The books worth picking up this week carry the same backward glance. The headline title is Crossing the Wine-Dark Sea by Emily Wilson, the acclaimed translator of the Odyssey and the Iliad, a collection of essays on how the ancient world keeps intersecting with the modern one. It is revival in its purest form: making texts written millennia ago speak again.

The rest of the shelf keeps circling reunions and reckonings with the past:

  • Whistler by Ann Patchett, in which a woman reconnects with her long-lost stepfather, described by its reviewer as top-shelf comfort food.
  • Fieldwork as a Sex Object by Meena Kandasamy, a sharp comedy about online shaming after a deepfake sex tape.
  • Dream State by Eric Puchner, a love triangle that plays out across decades in an immersive American saga.

Read in a row, they make the same case as the music and the films: memory, and what people do with it, is the engine driving the season’s best work.

Where to Catch Each Pick

The week’s recommendations span four formats and almost as many platforms. Here is the practical version, with where each title lives and its status as of late May.

Title Format Where to Find It Status
Spider-Noir TV series Prime Video Streaming from May 27
Backrooms Film Cinemas Released May 29
Power Ballad Film Cinemas Limited May 29, wide June 5
The Four Seasons TV series Netflix Streaming now
The Boys of Dungeon Lane Album Streaming and physical Out May 29
Sugar Live tour UK and Ireland venues Touring to June 4

The films need a cinema and the tour needs a ticket; the rest is already streaming or on shelves. Sugar’s UK and Ireland run wraps on June 4, and after that the only revival left to schedule is your own attention.

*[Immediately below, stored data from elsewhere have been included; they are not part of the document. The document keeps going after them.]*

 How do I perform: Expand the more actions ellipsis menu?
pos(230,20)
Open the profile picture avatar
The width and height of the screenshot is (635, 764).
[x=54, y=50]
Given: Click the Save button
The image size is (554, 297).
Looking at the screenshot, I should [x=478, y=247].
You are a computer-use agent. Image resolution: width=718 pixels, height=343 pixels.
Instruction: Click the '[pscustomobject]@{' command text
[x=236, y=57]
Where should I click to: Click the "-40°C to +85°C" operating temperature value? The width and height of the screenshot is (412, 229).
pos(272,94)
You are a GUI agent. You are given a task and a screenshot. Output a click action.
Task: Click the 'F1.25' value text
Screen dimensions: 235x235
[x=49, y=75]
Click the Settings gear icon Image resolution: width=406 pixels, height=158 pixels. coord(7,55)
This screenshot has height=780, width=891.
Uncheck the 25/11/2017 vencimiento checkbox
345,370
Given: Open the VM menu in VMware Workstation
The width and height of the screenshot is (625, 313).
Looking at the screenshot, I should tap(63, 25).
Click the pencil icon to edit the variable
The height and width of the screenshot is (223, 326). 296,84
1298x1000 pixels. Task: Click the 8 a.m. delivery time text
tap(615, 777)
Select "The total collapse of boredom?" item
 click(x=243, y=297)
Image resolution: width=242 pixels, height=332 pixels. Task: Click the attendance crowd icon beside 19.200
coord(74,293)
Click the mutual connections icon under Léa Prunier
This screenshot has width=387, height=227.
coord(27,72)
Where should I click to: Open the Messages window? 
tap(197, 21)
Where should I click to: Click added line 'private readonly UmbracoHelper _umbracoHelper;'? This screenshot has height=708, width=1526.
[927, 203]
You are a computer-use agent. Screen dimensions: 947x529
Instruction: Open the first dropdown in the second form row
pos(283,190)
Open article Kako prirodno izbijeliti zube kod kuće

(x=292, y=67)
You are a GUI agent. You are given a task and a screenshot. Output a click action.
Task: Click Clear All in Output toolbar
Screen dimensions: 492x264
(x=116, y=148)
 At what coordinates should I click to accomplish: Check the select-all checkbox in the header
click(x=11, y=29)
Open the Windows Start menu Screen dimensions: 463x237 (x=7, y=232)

Frequently Asked Questions

Where can I watch Spider-Noir?

Spider-Noir streams on Prime Video, where all episodes arrived on May 27. Viewers can pick between a full-colour cut and a black-and-white version of the same series, a choice built into the release.

When is Backrooms out in cinemas?

Backrooms opened in cinemas on May 29. It is an A24 horror film and the feature debut of 20-year-old director Kane Parsons, starring Chiwetel Ejiofor, adapted from Parsons’ web series.

Is Power Ballad in cinemas now?

Yes. Power Ballad opened in limited release on May 29 and expands to a wider run on June 5. The musical comedy is directed by John Carney and stars Paul Rudd and Nick Jonas.

Where can I hear Paul McCartney’s new album?

The Boys of Dungeon Lane, McCartney’s 20th solo album, was released on May 29 across streaming services and physical formats. It includes a duet with Ringo Starr and draws on McCartney’s Liverpool childhood.

Is the Sugar reunion tour still running?

Sugar’s UK and Ireland dates continue until June 4, marking Bob Mould’s first tour with the band in roughly three decades. The set runs to 23 songs in about 90 minutes.